-------- DATASET EXCERPTS --------
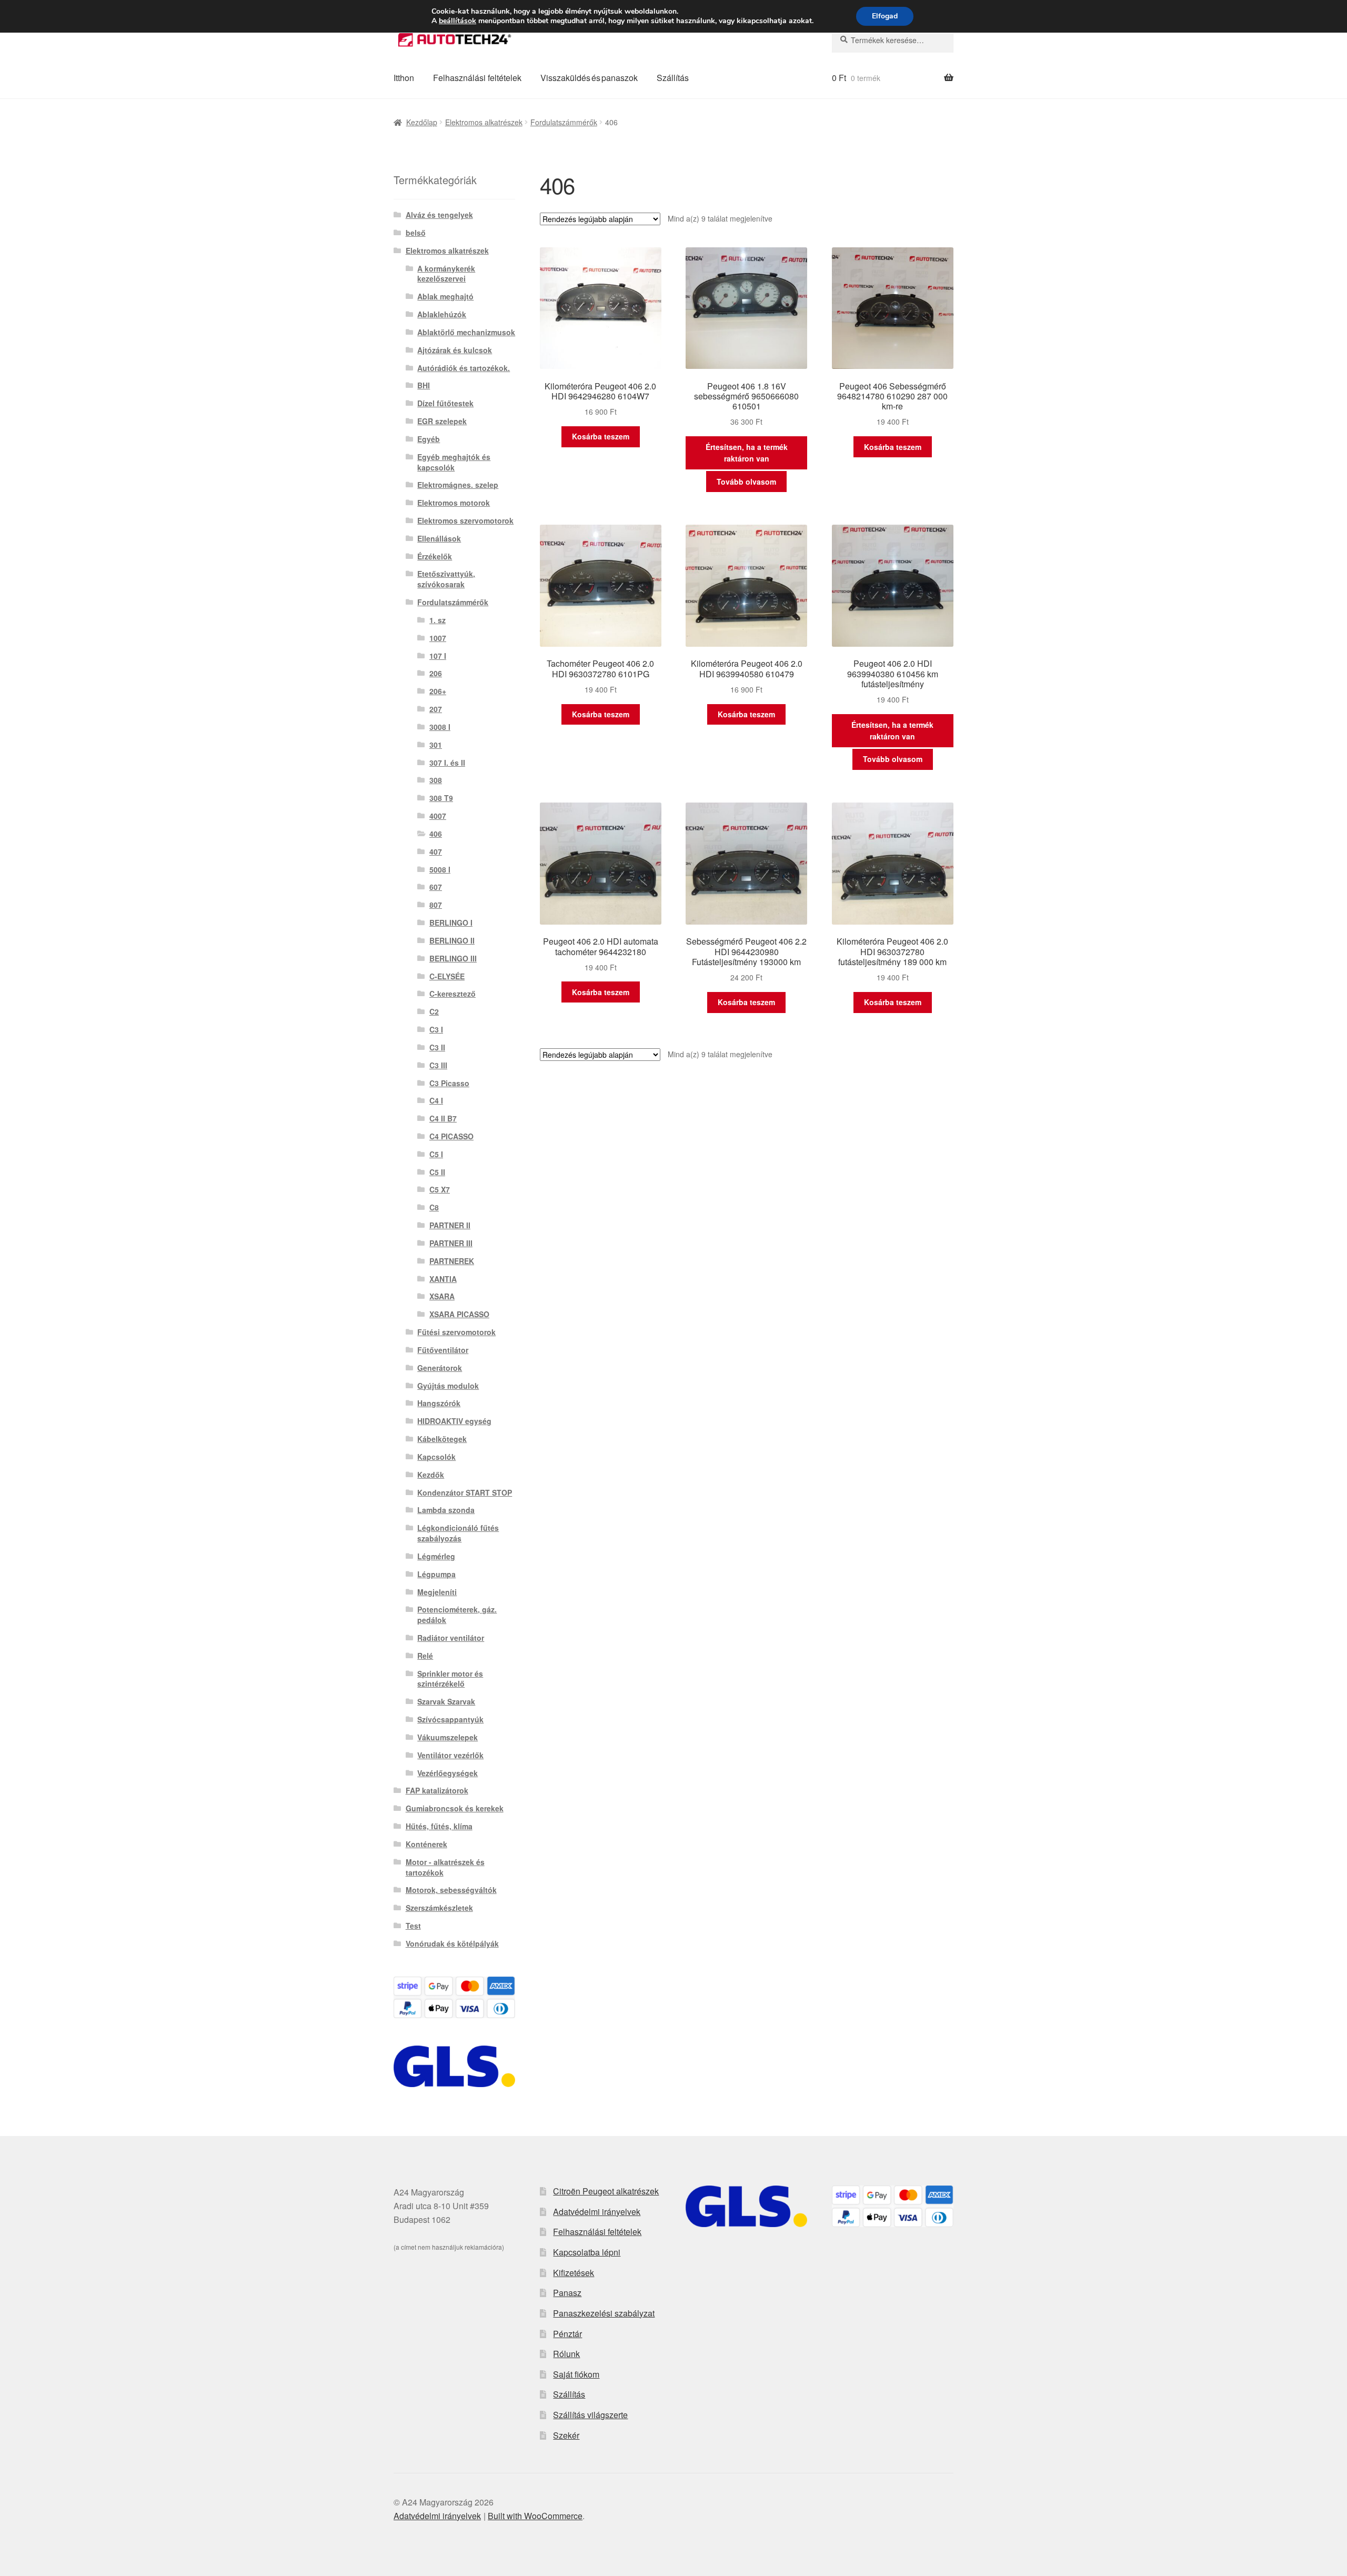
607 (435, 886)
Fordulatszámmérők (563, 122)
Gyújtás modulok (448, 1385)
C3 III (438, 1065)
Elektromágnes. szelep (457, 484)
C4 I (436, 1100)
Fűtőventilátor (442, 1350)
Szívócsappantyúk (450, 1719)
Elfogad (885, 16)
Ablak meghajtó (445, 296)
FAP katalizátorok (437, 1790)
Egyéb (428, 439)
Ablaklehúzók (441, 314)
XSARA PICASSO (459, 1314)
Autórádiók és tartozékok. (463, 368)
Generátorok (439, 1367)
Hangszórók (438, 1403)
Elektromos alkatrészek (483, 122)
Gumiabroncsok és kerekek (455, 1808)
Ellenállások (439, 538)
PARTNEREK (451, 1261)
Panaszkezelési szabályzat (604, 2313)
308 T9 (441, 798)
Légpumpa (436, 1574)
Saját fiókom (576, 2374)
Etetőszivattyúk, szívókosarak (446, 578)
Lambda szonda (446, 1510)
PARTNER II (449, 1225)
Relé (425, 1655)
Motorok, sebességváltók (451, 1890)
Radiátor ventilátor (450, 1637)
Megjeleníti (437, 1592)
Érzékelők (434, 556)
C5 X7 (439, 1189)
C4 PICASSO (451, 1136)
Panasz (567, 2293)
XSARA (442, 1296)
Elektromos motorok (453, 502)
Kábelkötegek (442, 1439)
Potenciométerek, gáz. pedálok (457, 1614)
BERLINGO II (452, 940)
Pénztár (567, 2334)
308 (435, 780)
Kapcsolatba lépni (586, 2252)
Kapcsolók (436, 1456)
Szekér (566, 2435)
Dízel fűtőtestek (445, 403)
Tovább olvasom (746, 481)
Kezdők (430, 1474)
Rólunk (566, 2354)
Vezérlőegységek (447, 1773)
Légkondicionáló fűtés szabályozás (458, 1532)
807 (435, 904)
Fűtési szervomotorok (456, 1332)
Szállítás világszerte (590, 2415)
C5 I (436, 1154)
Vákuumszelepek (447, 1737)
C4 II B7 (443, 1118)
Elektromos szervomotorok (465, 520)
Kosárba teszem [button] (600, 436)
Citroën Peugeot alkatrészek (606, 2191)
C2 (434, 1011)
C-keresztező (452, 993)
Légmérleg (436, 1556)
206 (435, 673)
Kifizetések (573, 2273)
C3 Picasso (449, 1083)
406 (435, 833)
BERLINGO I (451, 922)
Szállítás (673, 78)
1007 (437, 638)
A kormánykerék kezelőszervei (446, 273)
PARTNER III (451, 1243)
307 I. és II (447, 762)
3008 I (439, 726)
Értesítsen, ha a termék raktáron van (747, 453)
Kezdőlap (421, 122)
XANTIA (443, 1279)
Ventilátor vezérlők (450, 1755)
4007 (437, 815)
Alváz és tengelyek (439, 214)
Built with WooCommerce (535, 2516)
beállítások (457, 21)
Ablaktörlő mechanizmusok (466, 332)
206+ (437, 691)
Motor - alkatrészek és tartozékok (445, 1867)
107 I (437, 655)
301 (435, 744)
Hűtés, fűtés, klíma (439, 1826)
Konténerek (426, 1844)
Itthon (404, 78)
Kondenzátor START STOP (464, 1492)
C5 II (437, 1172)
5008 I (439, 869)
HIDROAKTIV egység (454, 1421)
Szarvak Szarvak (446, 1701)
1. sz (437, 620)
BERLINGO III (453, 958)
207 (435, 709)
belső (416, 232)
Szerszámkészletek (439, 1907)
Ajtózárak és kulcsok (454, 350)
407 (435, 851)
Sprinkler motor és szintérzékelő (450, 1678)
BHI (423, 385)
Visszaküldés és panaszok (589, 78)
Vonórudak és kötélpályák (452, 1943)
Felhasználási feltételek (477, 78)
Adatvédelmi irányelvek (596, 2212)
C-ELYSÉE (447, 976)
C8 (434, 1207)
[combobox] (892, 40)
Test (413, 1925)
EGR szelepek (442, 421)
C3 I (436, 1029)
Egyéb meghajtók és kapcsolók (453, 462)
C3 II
--------
Wherever an image sits in the data, omit it; everything else must be copied exactly.

• **WRITTEN ANSWER**
607 (435, 886)
Fordulatszámmérők (563, 122)
Gyújtás modulok (448, 1385)
C3 III (438, 1065)
Elektromágnes. szelep (457, 484)
C4 I (436, 1100)
Fűtőventilátor (442, 1350)
Szívócsappantyúk (450, 1719)
Elfogad (885, 16)
Ablak meghajtó (445, 296)
FAP katalizátorok (437, 1790)
Egyéb (428, 439)
Ablaklehúzók (441, 314)
XSARA PICASSO (459, 1314)
Autórádiók és tartozékok. (463, 368)
Generátorok (439, 1367)
Hangszórók (438, 1403)
Elektromos alkatrészek (483, 122)
Gumiabroncsok és kerekek (455, 1808)
Ellenállások (439, 538)
PARTNEREK (451, 1261)
Panaszkezelési szabályzat (604, 2313)
308 T9 (441, 798)
Légpumpa (436, 1574)
Saját fiókom (576, 2374)
Etetőszivattyúk, szívókosarak (446, 578)
Lambda szonda (446, 1510)
PARTNER II (449, 1225)
Relé (425, 1655)
Motorok, sebességváltók (451, 1890)
Radiátor ventilátor (450, 1637)
Megjeleníti (437, 1592)
Érzékelők (434, 556)
C5 X7 (439, 1189)
C4 PICASSO (451, 1136)
Panasz (567, 2293)
XSARA (442, 1296)
Elektromos motorok (453, 502)
Kábelkötegek (442, 1439)
Potenciométerek, gáz. pedálok (457, 1614)
BERLINGO II (452, 940)
Pénztár (567, 2334)
308 (435, 780)
Kapcsolatba lépni (586, 2252)
Kapcsolók (436, 1456)
Szekér (566, 2435)
Dízel fűtőtestek (445, 403)
Tovább olvasom (746, 481)
Kezdők (430, 1474)
Rólunk (566, 2354)
Vezérlőegységek (447, 1773)
Légkondicionáló fűtés szabályozás (458, 1532)
807 (435, 904)
Fűtési szervomotorok (456, 1332)
Szállítás világszerte (590, 2415)
C5 I (436, 1154)
Vákuumszelepek (447, 1737)
C4 II B7 (443, 1118)
Elektromos szervomotorok (465, 520)
Kosárba teszem [button] (600, 436)
Citroën Peugeot alkatrészek (606, 2191)
C2 (434, 1011)
C-keresztező (452, 993)
Légmérleg (436, 1556)
206 (435, 673)
Kifizetések (573, 2273)
C3 Picasso (449, 1083)
406 (435, 833)
BERLINGO I (451, 922)
Szállítás (673, 78)
1007 (437, 638)
A kormánykerék kezelőszervei (446, 273)
PARTNER III (451, 1243)
307 I. és II (447, 762)
3008 I (439, 726)
Értesítsen, ha a termék raktáron van (747, 453)
Kezdőlap (421, 122)
XANTIA (443, 1279)
Ventilátor vezérlők (450, 1755)
4007 (437, 815)
Alváz és tengelyek (439, 214)
Built with WooCommerce (535, 2516)
beállítások (457, 21)
Ablaktörlő mechanizmusok (466, 332)
206+ (437, 691)
Motor - alkatrészek és tartozékok (445, 1867)
107 I (437, 655)
301 (435, 744)
Hűtés, fűtés, klíma (439, 1826)
Konténerek (426, 1844)
Itthon (404, 78)
Kondenzátor START STOP (464, 1492)
C5 II (437, 1172)
5008 I (439, 869)
HIDROAKTIV egység (454, 1421)
Szarvak Szarvak (446, 1701)
1. sz (437, 620)
BERLINGO III (453, 958)
207 (435, 709)
belső (416, 232)
Szerszámkészletek (439, 1907)
Ajtózárak és kulcsok (454, 350)
407 (435, 851)
Sprinkler motor és szintérzékelő (450, 1678)
BHI (423, 385)
Visszaküldés és panaszok (589, 78)
Vonórudak és kötélpályák (452, 1943)
Felhasználási feltételek (477, 78)
Adatvédelmi irányelvek (596, 2212)
C-ELYSÉE (447, 976)
C8 (434, 1207)
[combobox] (892, 40)
Test (413, 1925)
EGR szelepek (442, 421)
C3 I (436, 1029)
Egyéb meghajtók és kapcsolók (453, 462)
C3 II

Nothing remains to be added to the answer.